Zugleich Solokonzert und Variationenwerk ist Rachmaninows Paganini-Rhapsodie, komponiert 1934, deutlich sparsamer instrumentiert als seine früheren Klavierkonzerte, rhythmisch pointiert und stilistisch Gershwins „Rhapsodies“ verwandt. Für den jungen Pianisten Roman Borisow – wie es scheint – eine leichte Übung: Komplett auswendig schüttelt er die pianistische Teufelsgeigerei in 24 Folgen locker aus dem Ärmel, genialisch-eigenmächtig wie eine Jazz-Session mit dem Orchester. Trotz des strikten Dirigats nutzen Pianist und Orchester ihren Freiraum, um dem Variationen-Kontinuum vielgestaltige Abwechslung zu geben, ohne näher auf das dahinterstehende Programm (der Teufel erscheint im „Dies irae“) einzugehen.

Als Insel der Seligen taucht daraus die Variation Nr. 18 auf, eine Cinemascope-Träumerei wie im Liebesfilm, agogisch überdehnt und romantisiert, um die Reisenden danach wieder in eine eher kantige Welt zu entlassen.

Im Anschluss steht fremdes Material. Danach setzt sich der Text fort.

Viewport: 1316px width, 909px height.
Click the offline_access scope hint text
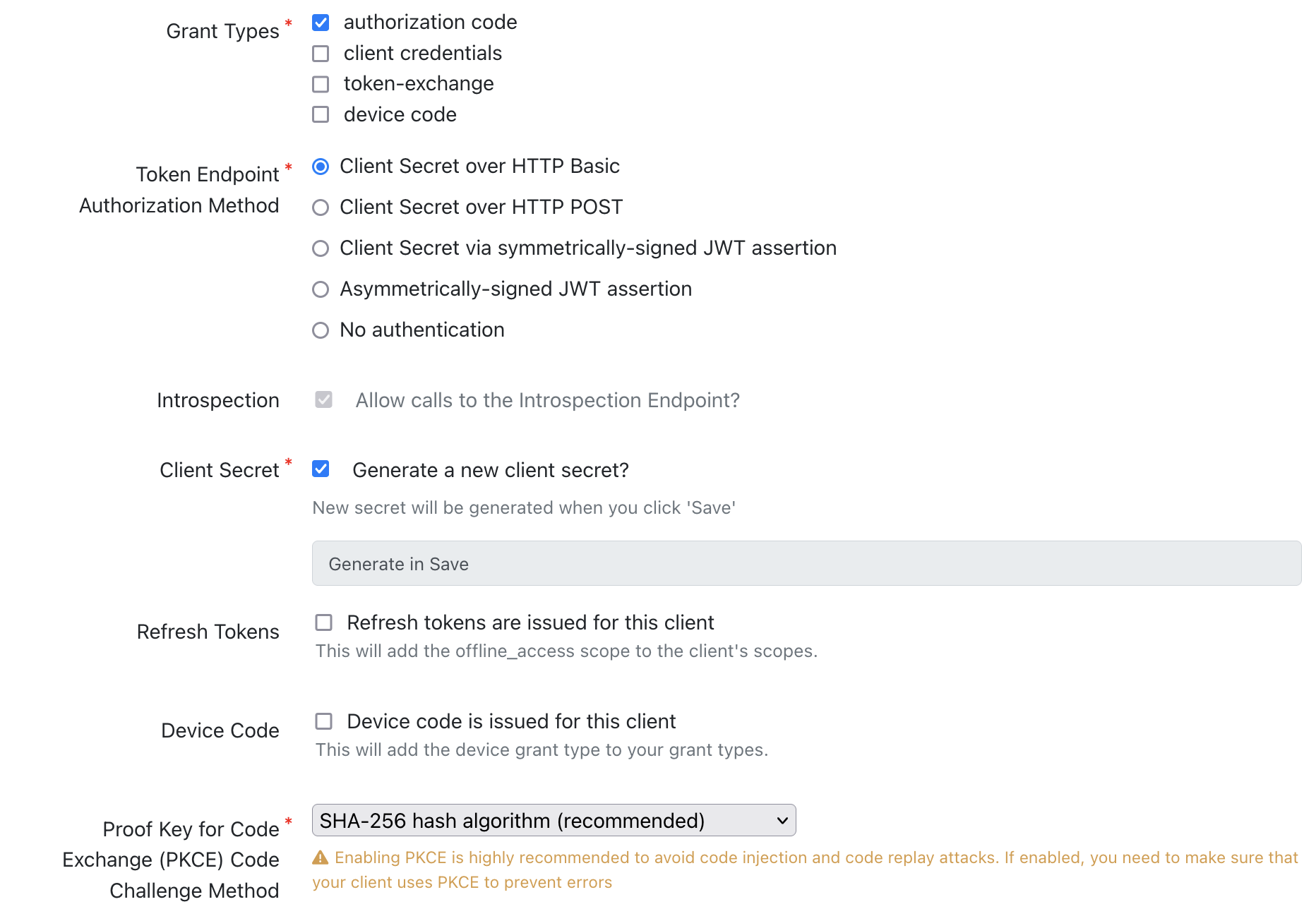tap(566, 651)
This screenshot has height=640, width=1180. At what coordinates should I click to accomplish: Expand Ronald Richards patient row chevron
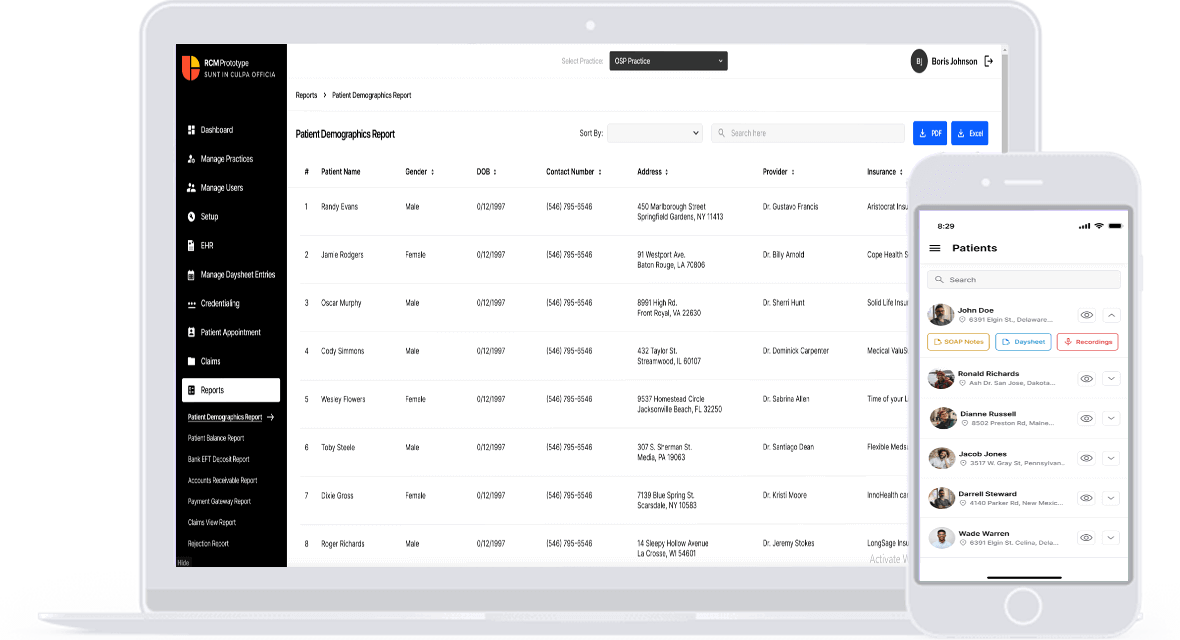point(1112,379)
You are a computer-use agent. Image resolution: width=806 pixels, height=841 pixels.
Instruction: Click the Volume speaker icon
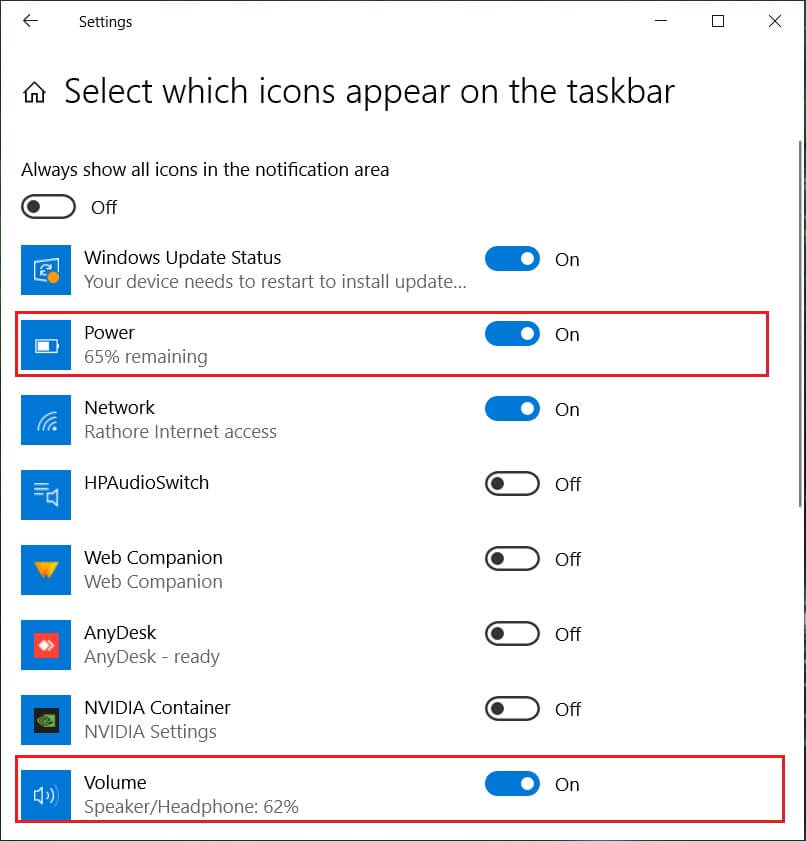pyautogui.click(x=46, y=795)
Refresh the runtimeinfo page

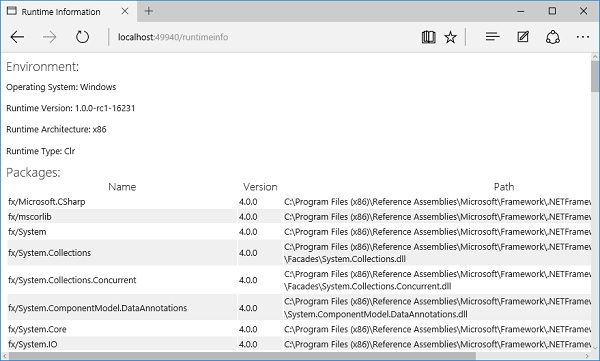(82, 37)
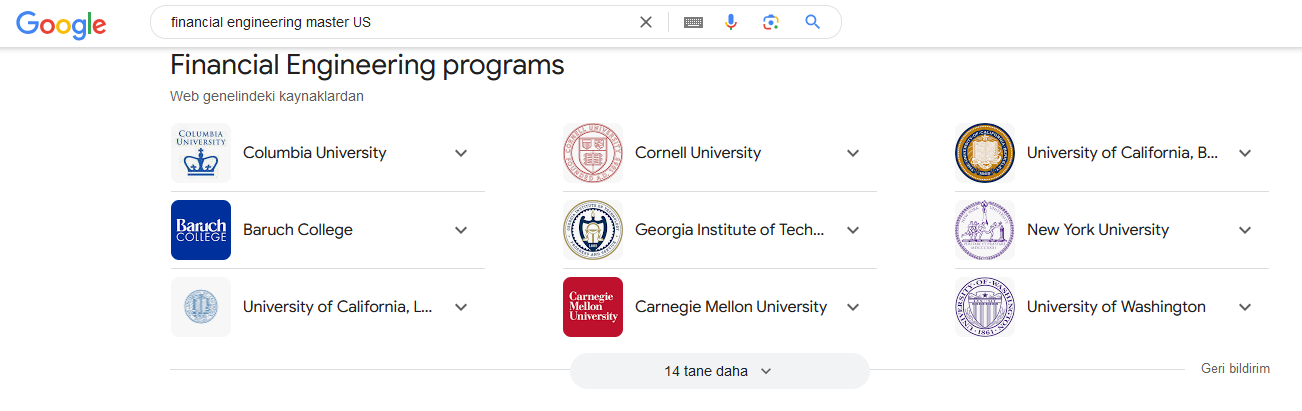Viewport: 1302px width, 411px height.
Task: Click the Columbia University crown logo
Action: tap(201, 153)
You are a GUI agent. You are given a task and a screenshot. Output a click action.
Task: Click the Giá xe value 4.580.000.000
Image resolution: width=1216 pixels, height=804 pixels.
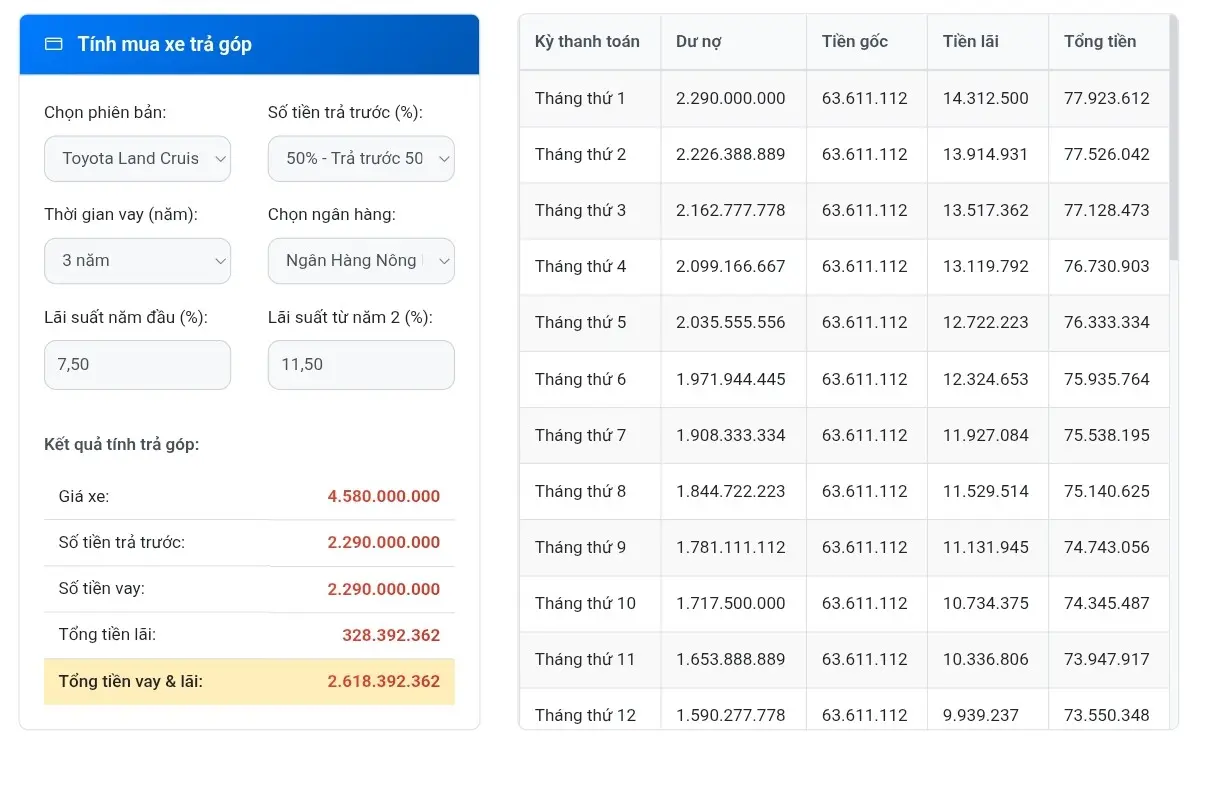pos(383,496)
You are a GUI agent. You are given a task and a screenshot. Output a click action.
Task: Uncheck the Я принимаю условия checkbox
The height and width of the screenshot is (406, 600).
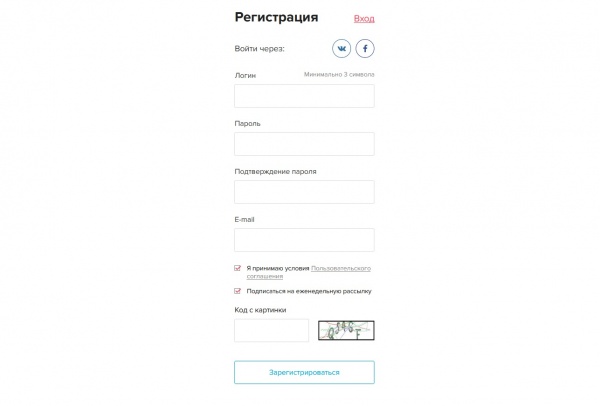click(x=238, y=268)
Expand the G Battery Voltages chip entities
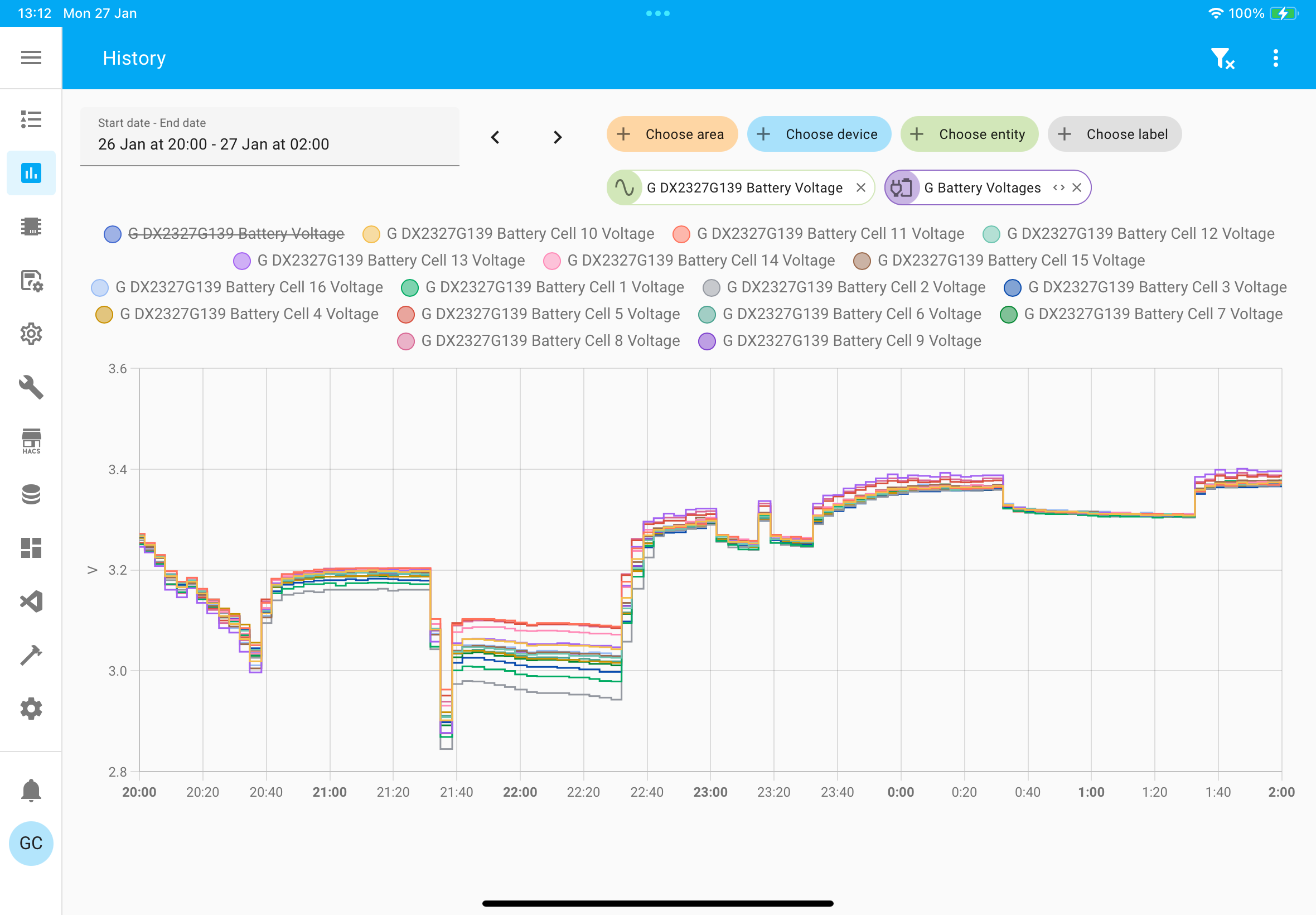Viewport: 1316px width, 915px height. 1058,187
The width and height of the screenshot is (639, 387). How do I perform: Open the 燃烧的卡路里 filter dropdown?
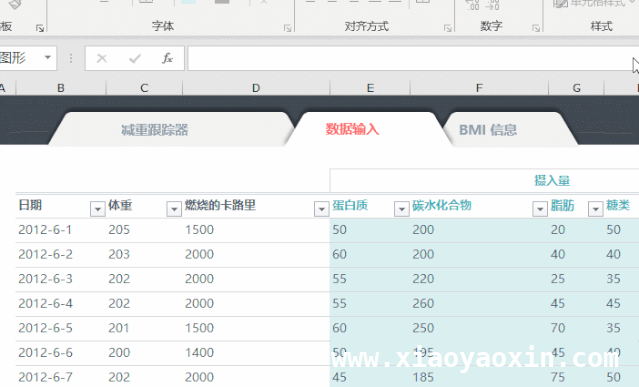coord(322,209)
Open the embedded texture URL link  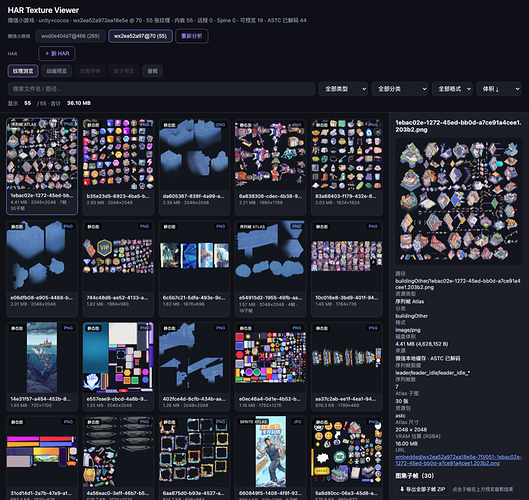click(x=458, y=460)
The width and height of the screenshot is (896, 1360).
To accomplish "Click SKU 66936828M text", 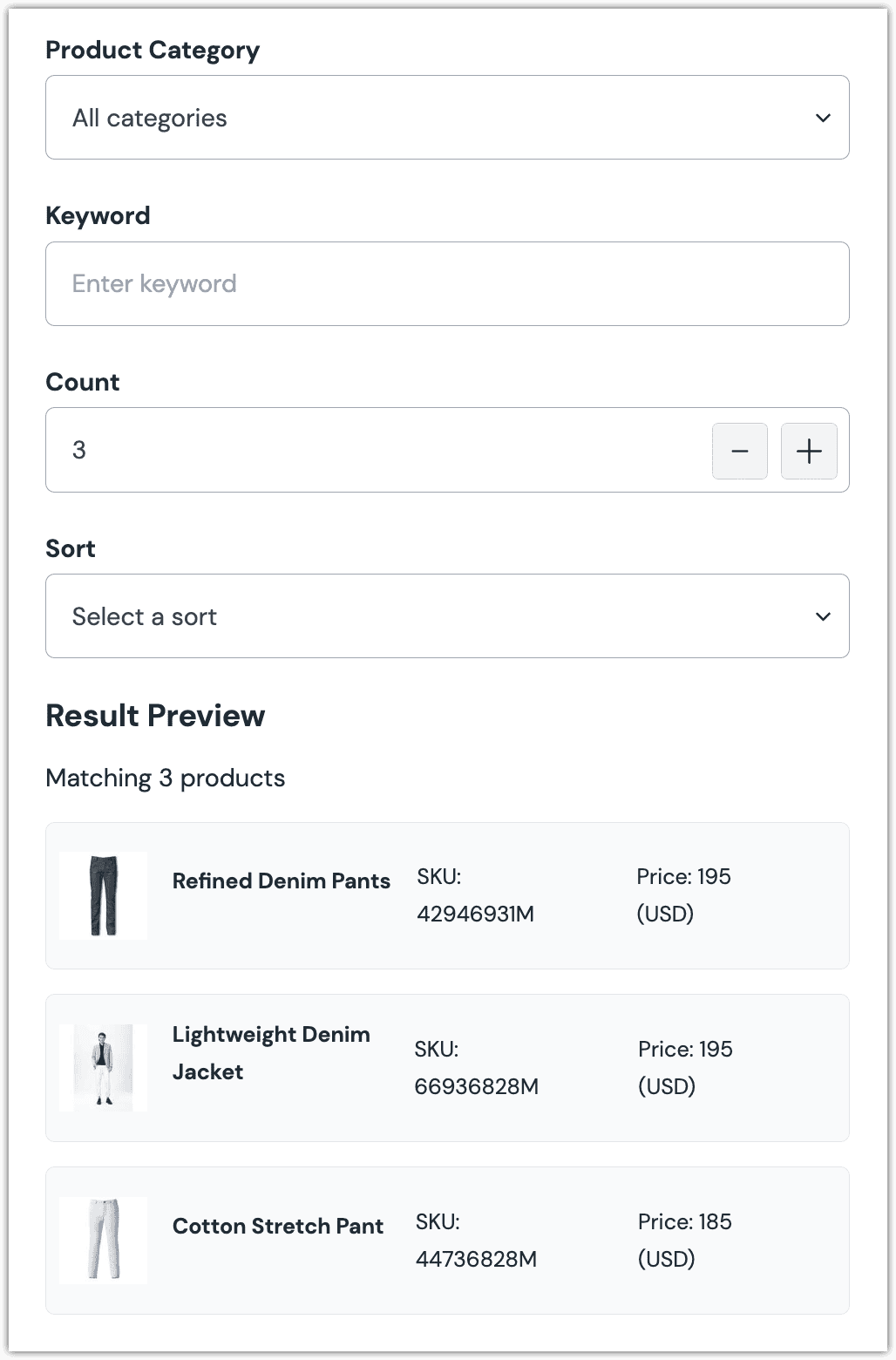I will [x=477, y=1086].
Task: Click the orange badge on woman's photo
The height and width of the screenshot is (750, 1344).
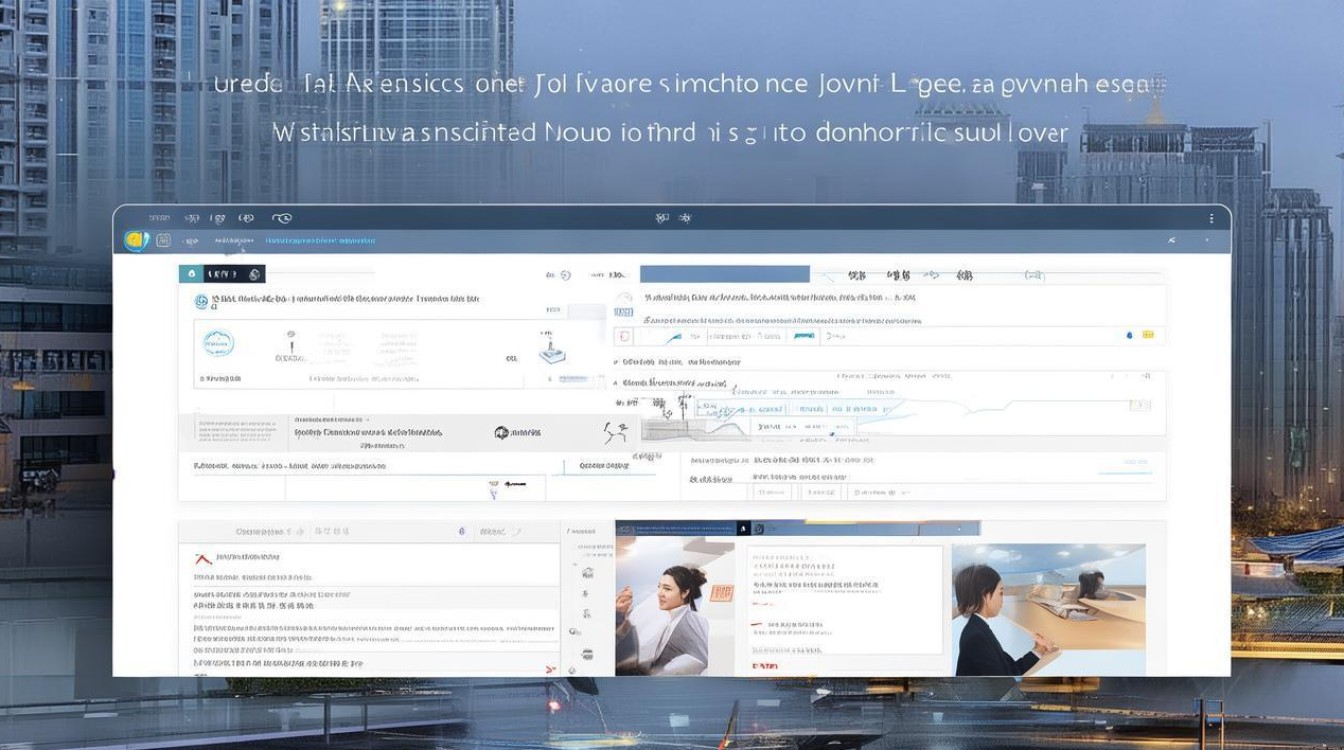Action: 722,594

Als Dreingabe für das jubelnde Publikum zaubert Borisow mit seiner poetischen Anschlagskunst.

Nach der Pause folgen Elgars „Enigma“-Variationen – insofern problematisch, als sie das monothematisch reihende Verfahren an diesem Abend bis zum Ende ausdehnen. Wobei Elgars eigentliche Themenvorlage im Dunkel hinter seinem „Originalthema“ bleibt – war’s der zweite Satz von Beethovens Sonate „Pathétique“? Es bleibt ein Rätsel.

Die 14 mit Buchstabenkürzeln überschriebenen Charakterstudien über Elgars Freund/innen jedenfalls nutzen Phillips und das Orchester zu plastisch kontrastierendem Nachzeichnen; die Begeisterung des Dirigenten, der seine Sicht zuvor persönlich erläutert hat, überträgt sich hörbar auf die Musiker. Die Bewegung ist jetzt weicher, Details werden liebevoll ausgearbeitet.

Vom Publikum gefeiert: Solist und Dirigent. Foto: Susanne Eckstein

Auch hier erscheint mittendrin eine romantische Insel („Nimrod“, Variation 9), die Eingang in die Populärkultur gefunden hat und hier eine zauberhafte Überhöhung erfährt. Dank Phillips‘ Einführung hört man später auch noch den Ozeandampfer und die ferne Schiffssirene in der mit *** überschriebenen Variation 13. Am Ende holen die Musiker aus zum grandiosen Finale (EDU=Edward?) à la Pomp and Circumstance, gefolgt vom lang anhaltenden Applaus des Publikums.